QCM : Introduction à la phylogénie moléculaire — 10 questions

Questions et réponses du QCM

1. En quoi la méthode UPGMA diffère-t-elle d'une méthode probabiliste en phylogénie moléculaire ?

UPGMA construit un arbre en fusionnant les groupes les plus proches selon une distance moyenne, tandis que la méthode probabiliste évalue la vraisemblance d’un arbre selon un modèle statistique.
UPGMA suppose un taux d’évolution constant chez tous les taxons, tandis que la méthode probabiliste ne fait aucune hypothèse sur le rythme d’évolution.
UPGMA ne permet pas d’estimer la fiabilité de l’arbre, alors que la méthode probabiliste utilise des techniques de bootstrap pour cela.
UPGMA utilise des caractères morphologiques pour construire l’arbre, alors que la méthode probabiliste se base uniquement sur des distances génétiques.

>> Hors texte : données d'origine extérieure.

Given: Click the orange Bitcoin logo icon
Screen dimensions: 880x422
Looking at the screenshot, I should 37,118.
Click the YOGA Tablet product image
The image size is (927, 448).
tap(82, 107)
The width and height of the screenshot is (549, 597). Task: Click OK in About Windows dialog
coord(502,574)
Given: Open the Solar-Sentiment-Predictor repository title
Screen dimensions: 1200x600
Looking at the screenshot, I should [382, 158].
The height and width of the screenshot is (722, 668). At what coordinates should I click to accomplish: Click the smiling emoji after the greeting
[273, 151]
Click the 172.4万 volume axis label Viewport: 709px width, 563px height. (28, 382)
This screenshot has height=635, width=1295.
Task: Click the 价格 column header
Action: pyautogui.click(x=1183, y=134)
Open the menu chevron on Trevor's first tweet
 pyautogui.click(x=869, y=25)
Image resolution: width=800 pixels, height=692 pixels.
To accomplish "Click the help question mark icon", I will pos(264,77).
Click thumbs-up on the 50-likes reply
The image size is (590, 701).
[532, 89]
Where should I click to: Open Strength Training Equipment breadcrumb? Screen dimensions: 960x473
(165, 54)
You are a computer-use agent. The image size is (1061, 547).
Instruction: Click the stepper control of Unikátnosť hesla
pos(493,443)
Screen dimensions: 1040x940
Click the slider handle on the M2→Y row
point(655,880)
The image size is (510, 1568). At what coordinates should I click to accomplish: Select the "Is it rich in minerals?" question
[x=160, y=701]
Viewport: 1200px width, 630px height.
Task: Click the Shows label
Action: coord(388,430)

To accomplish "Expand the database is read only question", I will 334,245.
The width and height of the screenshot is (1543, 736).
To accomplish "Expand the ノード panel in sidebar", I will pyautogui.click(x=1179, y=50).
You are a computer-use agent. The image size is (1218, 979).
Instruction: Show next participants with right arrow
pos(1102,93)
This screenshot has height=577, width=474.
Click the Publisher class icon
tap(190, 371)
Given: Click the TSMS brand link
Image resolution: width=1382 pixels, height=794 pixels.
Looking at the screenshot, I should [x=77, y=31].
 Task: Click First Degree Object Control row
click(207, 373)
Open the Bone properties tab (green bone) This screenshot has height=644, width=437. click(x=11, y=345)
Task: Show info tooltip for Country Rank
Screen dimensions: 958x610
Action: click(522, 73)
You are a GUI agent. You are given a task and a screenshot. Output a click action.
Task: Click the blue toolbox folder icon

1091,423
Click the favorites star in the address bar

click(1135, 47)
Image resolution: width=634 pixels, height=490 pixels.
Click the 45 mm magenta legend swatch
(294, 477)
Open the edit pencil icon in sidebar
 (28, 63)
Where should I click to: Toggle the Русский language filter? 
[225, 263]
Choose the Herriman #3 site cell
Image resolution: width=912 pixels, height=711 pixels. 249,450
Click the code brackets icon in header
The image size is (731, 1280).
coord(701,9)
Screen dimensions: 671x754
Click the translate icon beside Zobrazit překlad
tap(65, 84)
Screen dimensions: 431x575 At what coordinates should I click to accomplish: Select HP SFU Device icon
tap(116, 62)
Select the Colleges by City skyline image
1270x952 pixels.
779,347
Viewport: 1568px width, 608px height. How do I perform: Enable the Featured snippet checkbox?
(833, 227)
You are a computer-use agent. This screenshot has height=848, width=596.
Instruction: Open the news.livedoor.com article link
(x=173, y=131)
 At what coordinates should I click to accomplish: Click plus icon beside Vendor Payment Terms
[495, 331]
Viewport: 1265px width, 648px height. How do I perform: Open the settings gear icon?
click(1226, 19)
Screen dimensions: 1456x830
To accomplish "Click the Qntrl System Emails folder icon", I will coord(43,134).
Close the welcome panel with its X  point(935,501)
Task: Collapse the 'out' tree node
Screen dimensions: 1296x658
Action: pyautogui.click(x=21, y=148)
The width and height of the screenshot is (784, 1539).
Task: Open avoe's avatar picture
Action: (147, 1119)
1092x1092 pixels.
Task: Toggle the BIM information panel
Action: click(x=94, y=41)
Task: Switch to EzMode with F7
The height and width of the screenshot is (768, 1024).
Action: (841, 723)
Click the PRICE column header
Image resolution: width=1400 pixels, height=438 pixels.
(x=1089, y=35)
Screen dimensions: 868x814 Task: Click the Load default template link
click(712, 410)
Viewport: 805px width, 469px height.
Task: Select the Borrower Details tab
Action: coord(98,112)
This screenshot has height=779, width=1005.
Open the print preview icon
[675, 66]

UPGMA construit un arbre en fusionnant les groupes les plus proches selon une distance moyenne, tandis que la méthode probabiliste évalue la vraisemblance d’un arbre selon un modèle statistique.

Explication

La différence principale réside dans l’approche : UPGMA construit l’arbre en fusionnant les groupes les plus proches selon une distance moyenne, sans faire d’hypothèses probabilistes, alors que la méthode probabiliste évalue la vraisemblance d’un arbre en utilisant un modèle statistique qui prend en compte différents paramètres d’évolution.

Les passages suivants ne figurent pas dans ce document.